*** Opening PROVIDED RECORDS ***

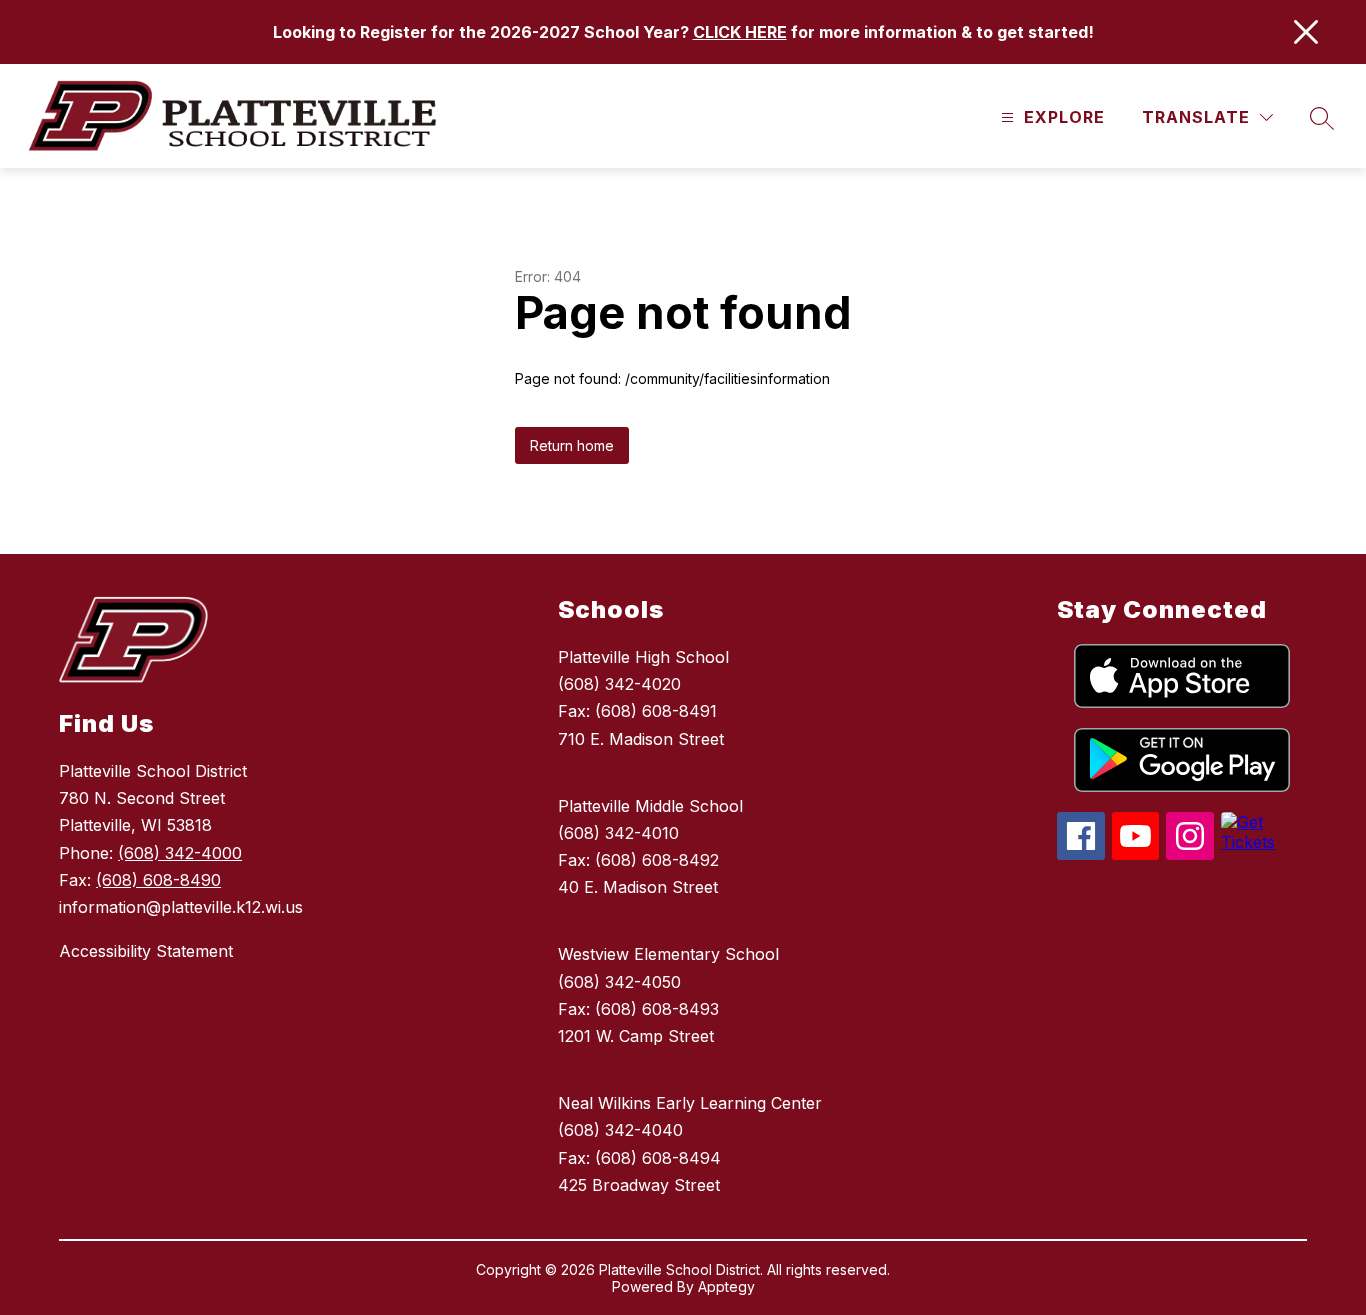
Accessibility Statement (146, 951)
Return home (572, 445)
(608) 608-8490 (158, 880)
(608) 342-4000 (180, 853)
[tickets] (1264, 842)
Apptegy (726, 1286)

*** Closing PROVIDED RECORDS ***

WHAT THE TASK REQUIRES:
Give every entry again word for word; no images belong in the copy.

RESULT OF THIS EXERCISE:
Accessibility Statement (146, 951)
Return home (572, 445)
(608) 608-8490 (158, 880)
(608) 342-4000 (180, 853)
[tickets] (1264, 842)
Apptegy (726, 1286)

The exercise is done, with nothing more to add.